Data Science Courses - Page 92

Showing results 911-920 of 1407
Mastering Data Analysis in Excel
Important: The focus of this course is on math - specifically, data-analysis concepts and methods - not on Excel for its own sake. We use Excel to do our calculations, and all math formulas are given as Excel Spreadsheets, but we do not attempt to cover Excel Macros, Visual Basic, Pivot Tables, or other intermediate-to-advanced Excel functionality. This course will prepare you to design and implement realistic predictive models based on data. In the Final Project (module 6) you will assume the role of a business data analyst for a bank, and develop two different predictive models to determine which applicants for credit cards should be accepted and which rejected. Your first model will focus on minimizing default risk, and your second on maximizing bank profits. The two models should demonstrate to you in a practical, hands-on way the idea that your choice of business metric drives your choice of an optimal model.

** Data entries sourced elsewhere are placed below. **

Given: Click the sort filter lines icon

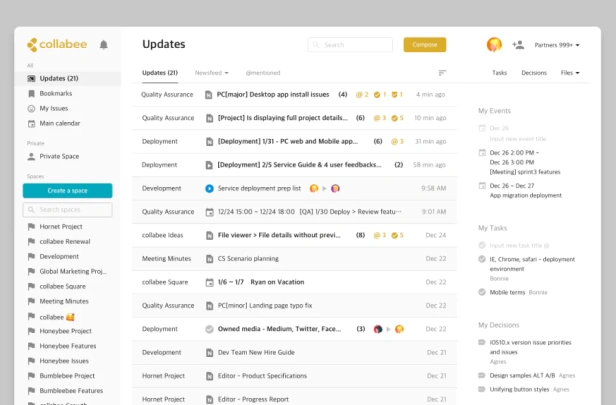Looking at the screenshot, I should [x=442, y=73].
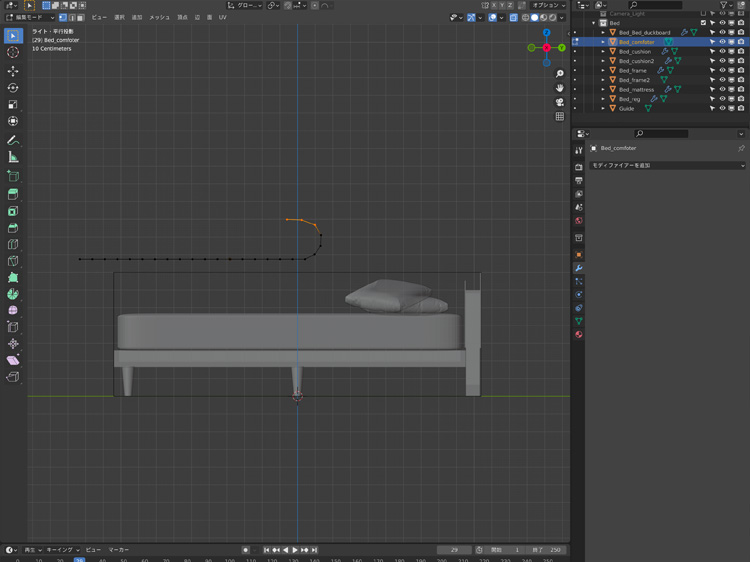Open Modifier properties wrench tab

pyautogui.click(x=579, y=268)
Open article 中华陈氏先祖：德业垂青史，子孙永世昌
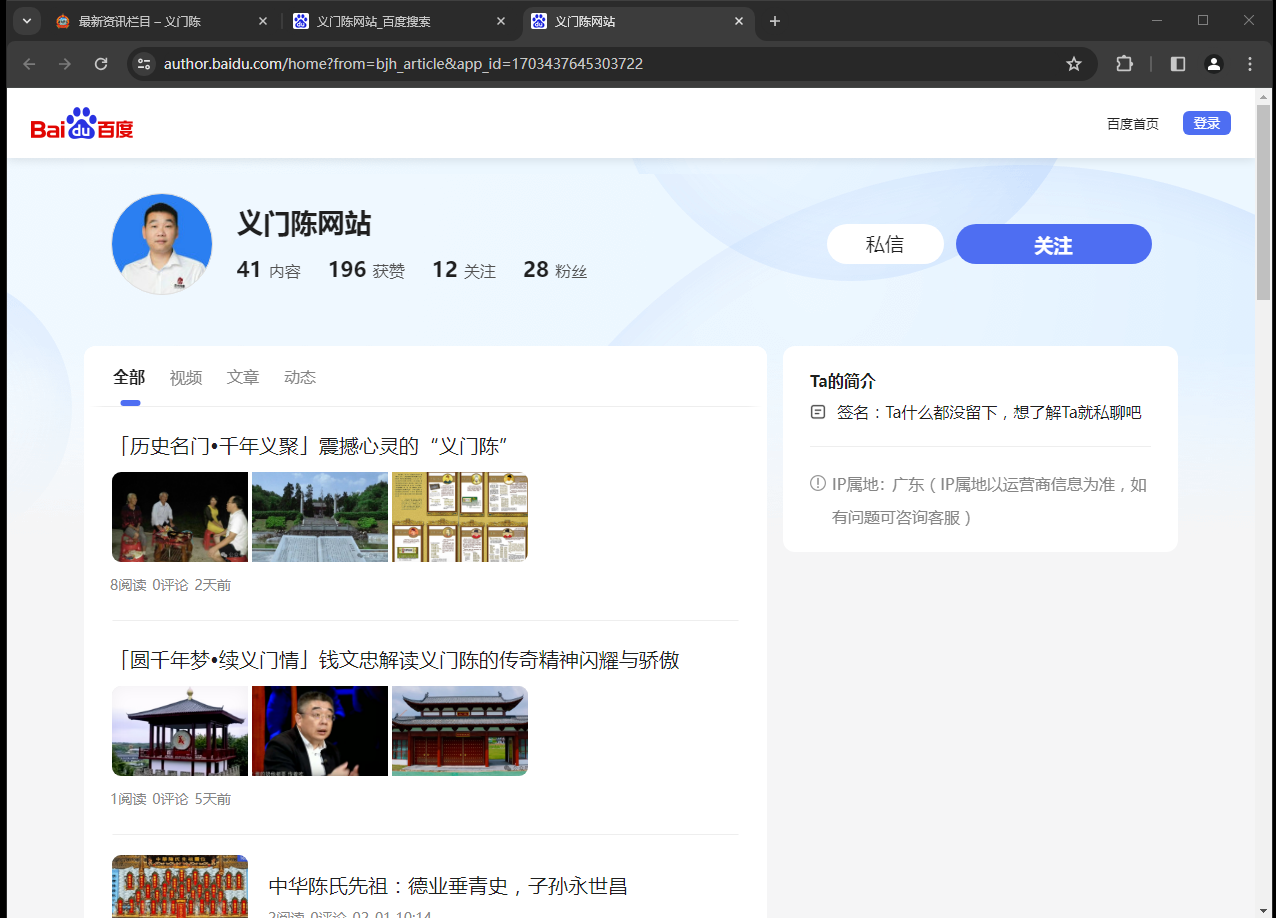1276x918 pixels. coord(447,886)
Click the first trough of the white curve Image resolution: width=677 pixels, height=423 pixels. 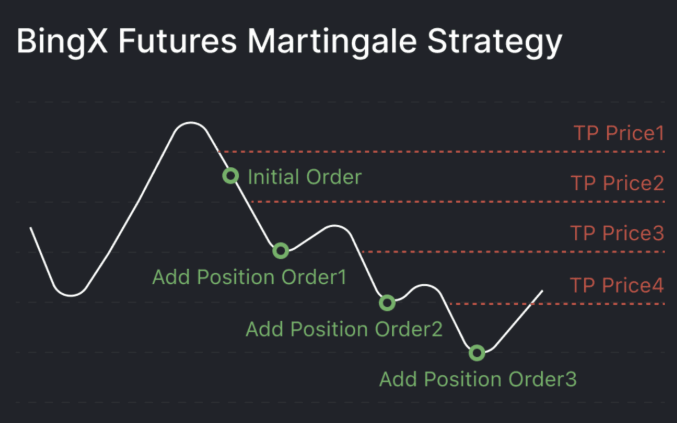tap(68, 295)
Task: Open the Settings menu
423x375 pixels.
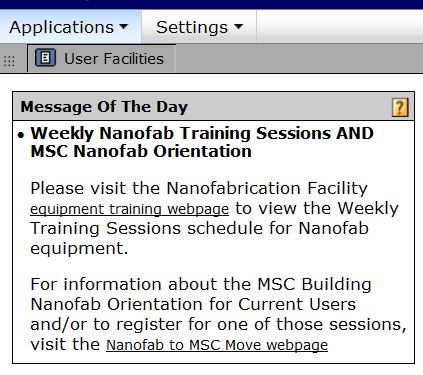Action: coord(199,27)
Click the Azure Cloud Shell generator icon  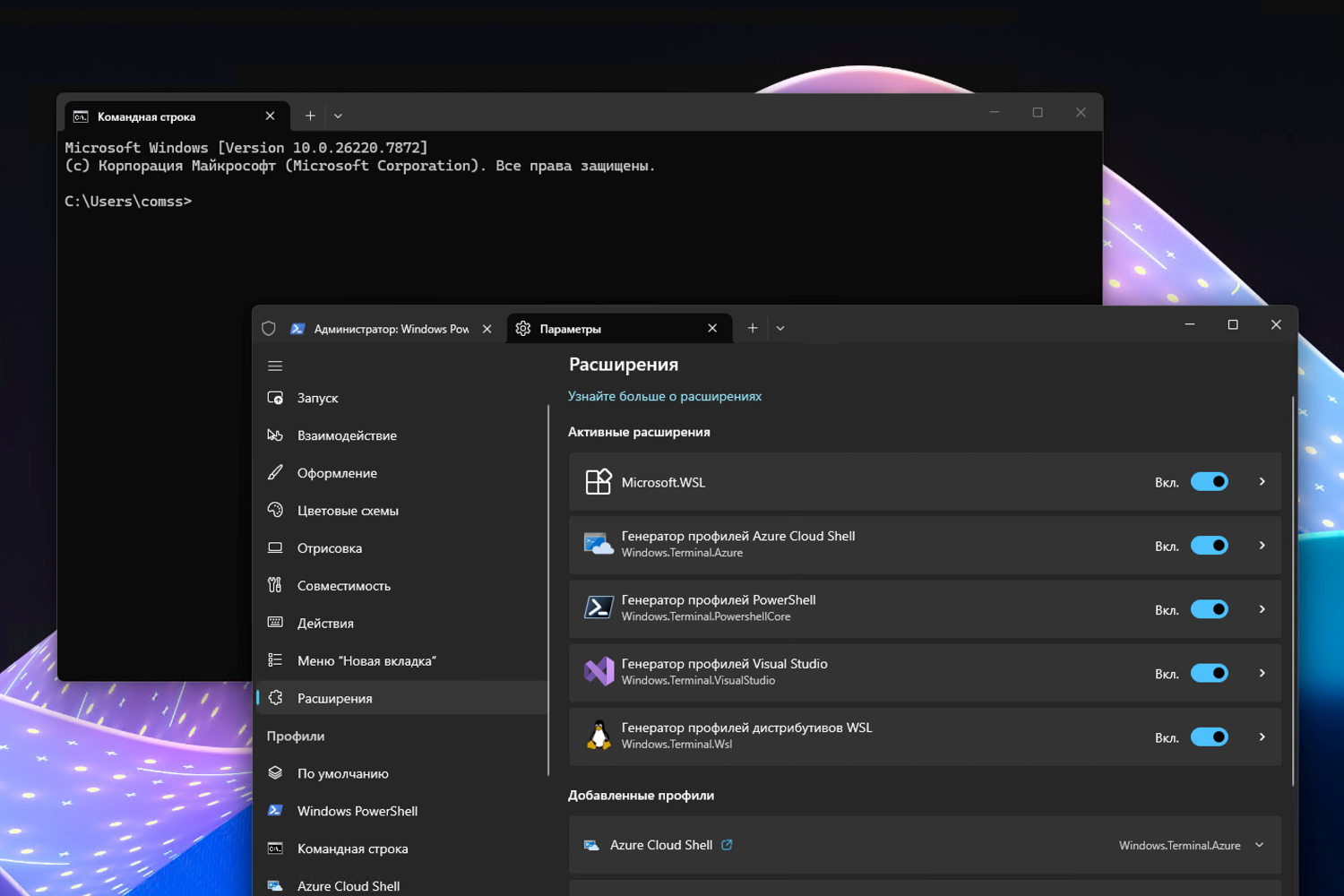pos(599,544)
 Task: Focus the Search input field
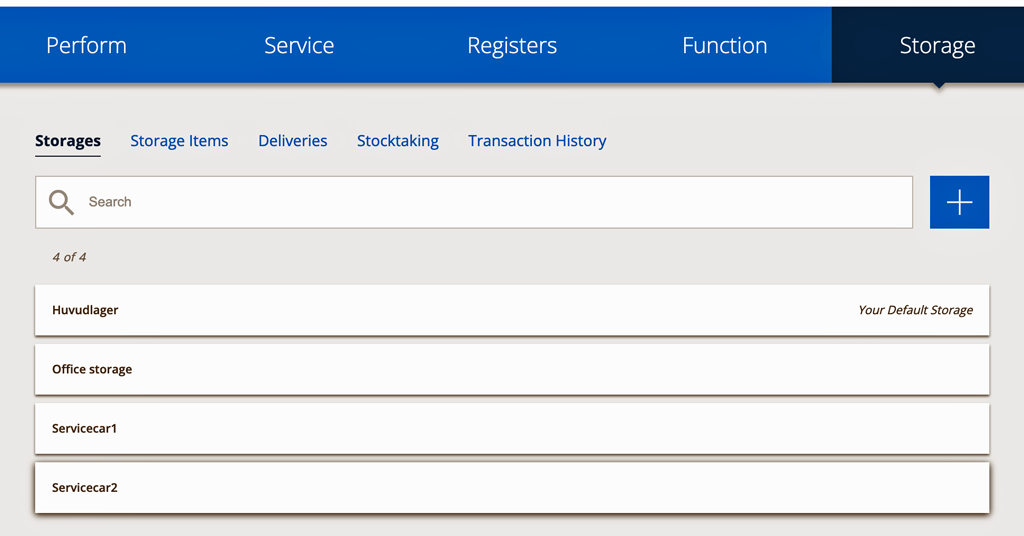coord(474,202)
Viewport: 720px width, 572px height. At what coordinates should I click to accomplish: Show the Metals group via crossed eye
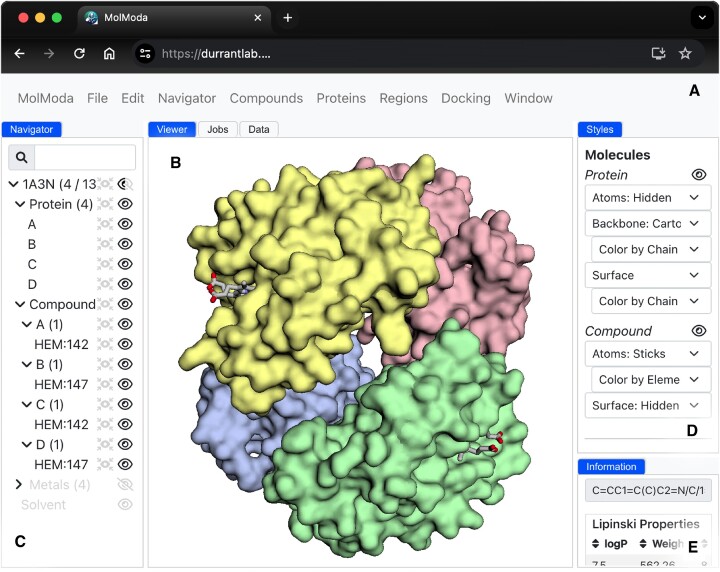125,484
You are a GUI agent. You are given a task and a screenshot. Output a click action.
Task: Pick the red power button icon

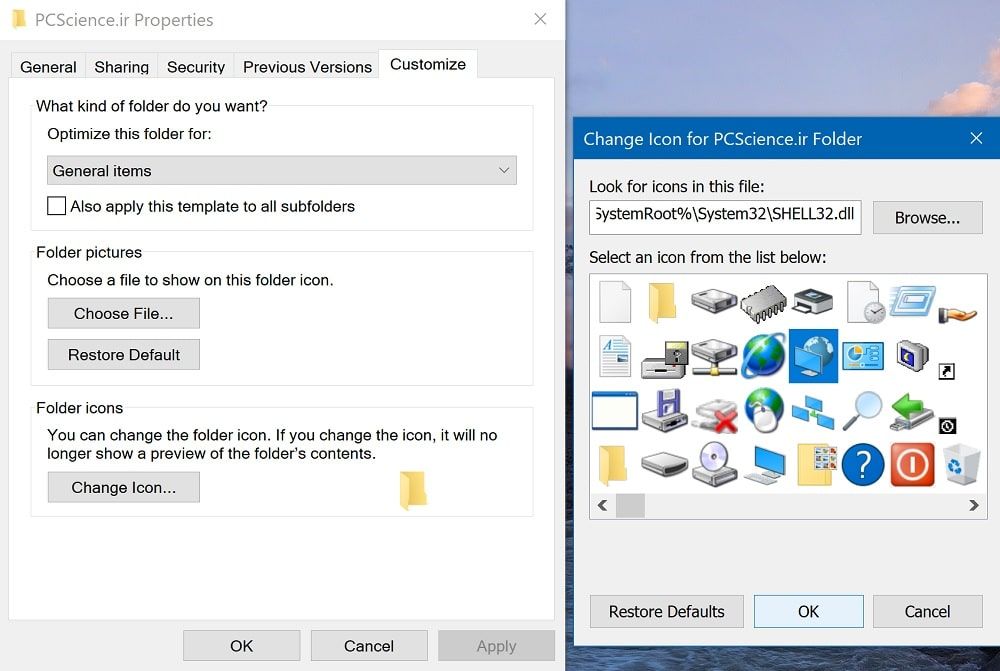(x=912, y=465)
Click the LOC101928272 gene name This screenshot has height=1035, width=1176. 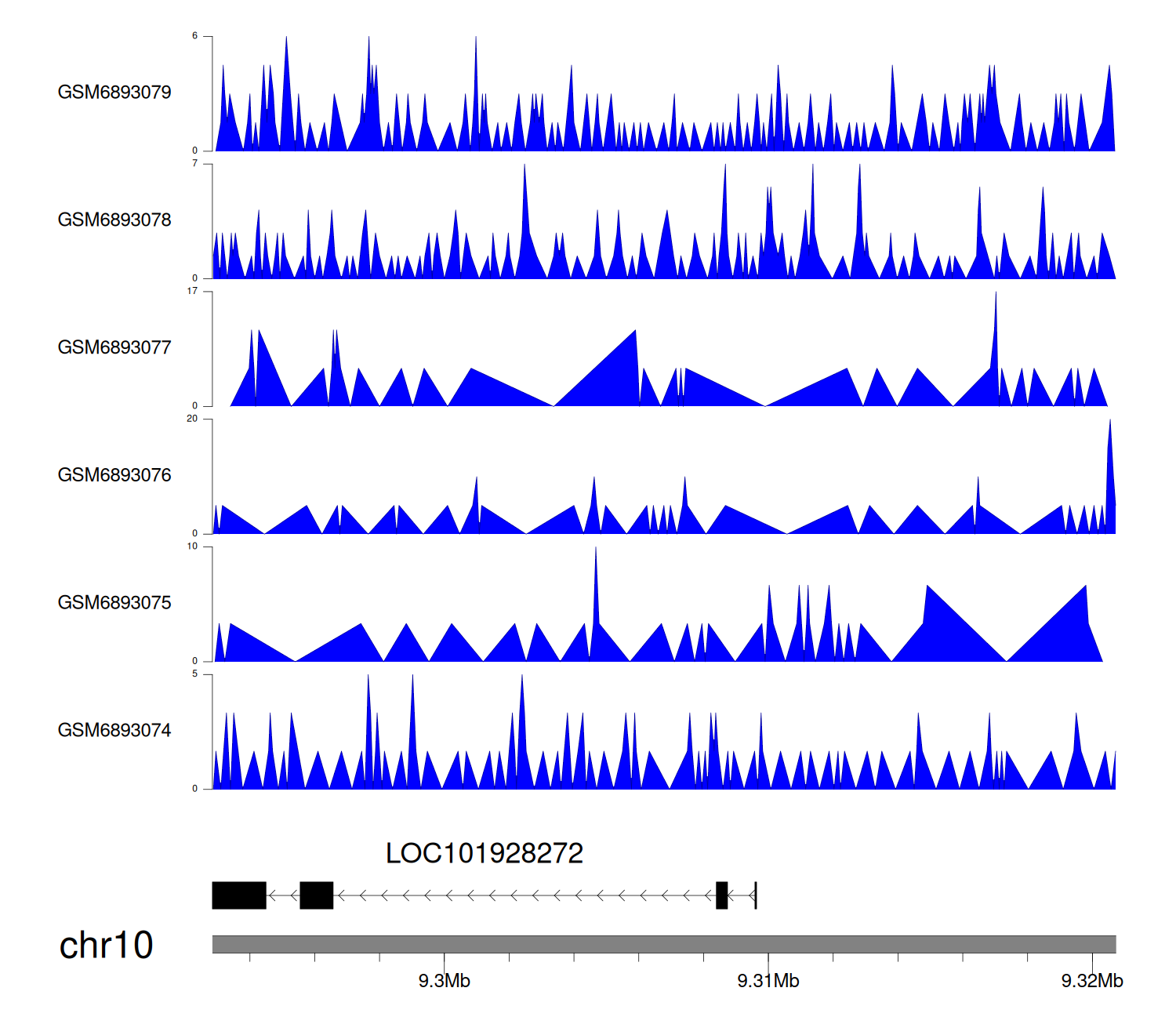tap(485, 854)
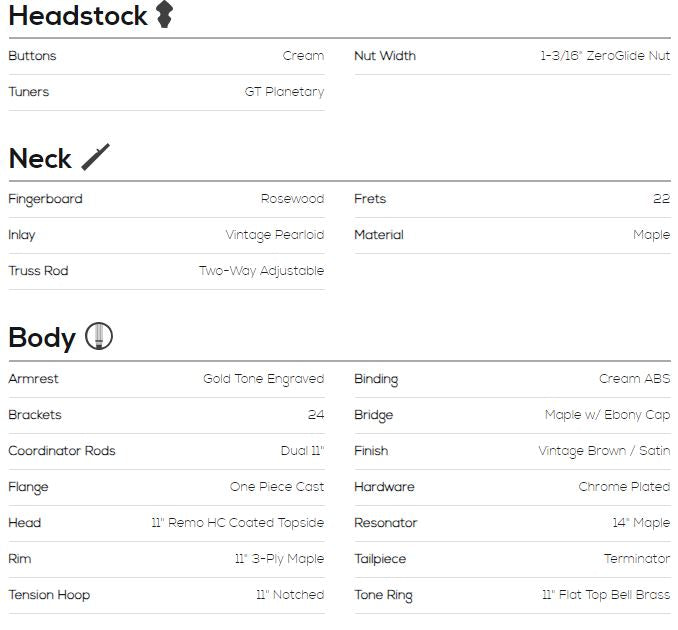Select the Neck section heading
Viewport: 678px width, 630px height.
pyautogui.click(x=40, y=159)
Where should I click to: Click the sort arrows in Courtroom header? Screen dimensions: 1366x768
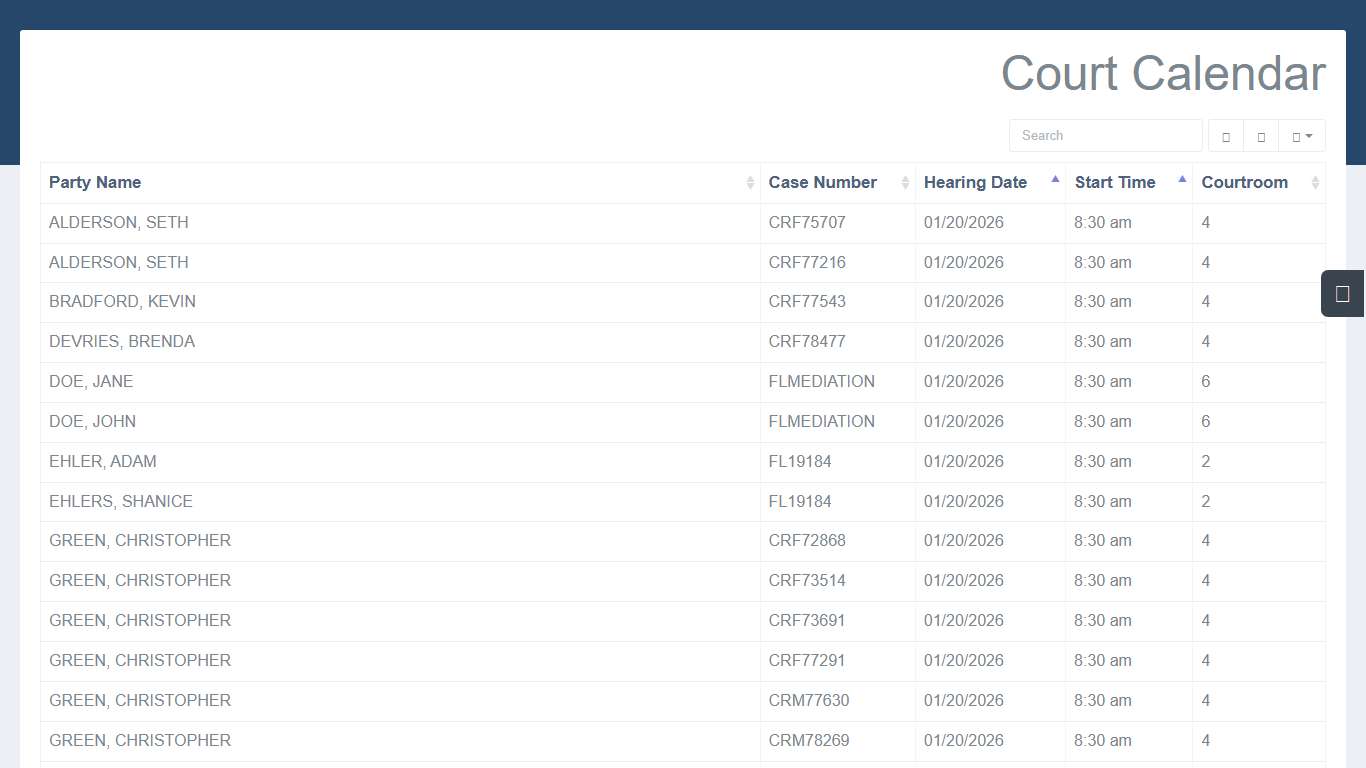tap(1315, 183)
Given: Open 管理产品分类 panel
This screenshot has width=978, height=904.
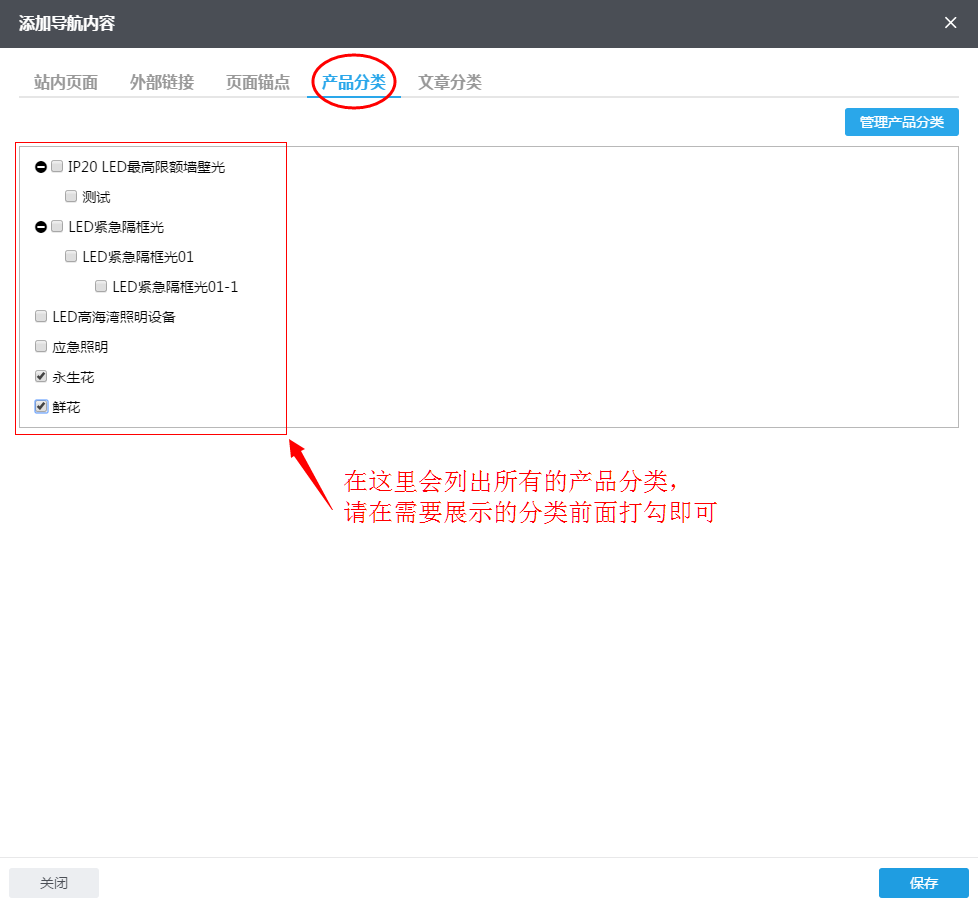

The second big idea this course seeks to demonstrate is that your data-analysis results cannot and should not aim to eliminate all uncertainty. Your role as a data-analyst is to reduce uncertainty for decision-makers by a financially valuable increment, while quantifying how much uncertainty remains. You will learn to calculate and apply to real-world examples the most important uncertainty measures used in business, including classification error rates, entropy of information, and confidence intervals for linear regression. All the data you need is provided within the course, all assignments are designed to be done in MS Excel, and you will learn enough Excel to complete all assignments. The course will give you enough practice with Excel to become fluent in its most commonly used business functions, and you’ll be ready to learn any other Excel functionality you might need in the future (module 1). The course does not cover Visual Basic or Pivot Tables and you will not need them to complete the assignments. All advanced concepts are demonstrated in individual Excel spreadsheet templates that you can use to answer relevant questions. You will emerge with substantial vocabulary and practical knowledge of how to apply business data analysis methods based on binary classification (module 2), information theory and entropy measures (module 3), and linear regression (module 4 and 5), all using no software tools more complex than Excel.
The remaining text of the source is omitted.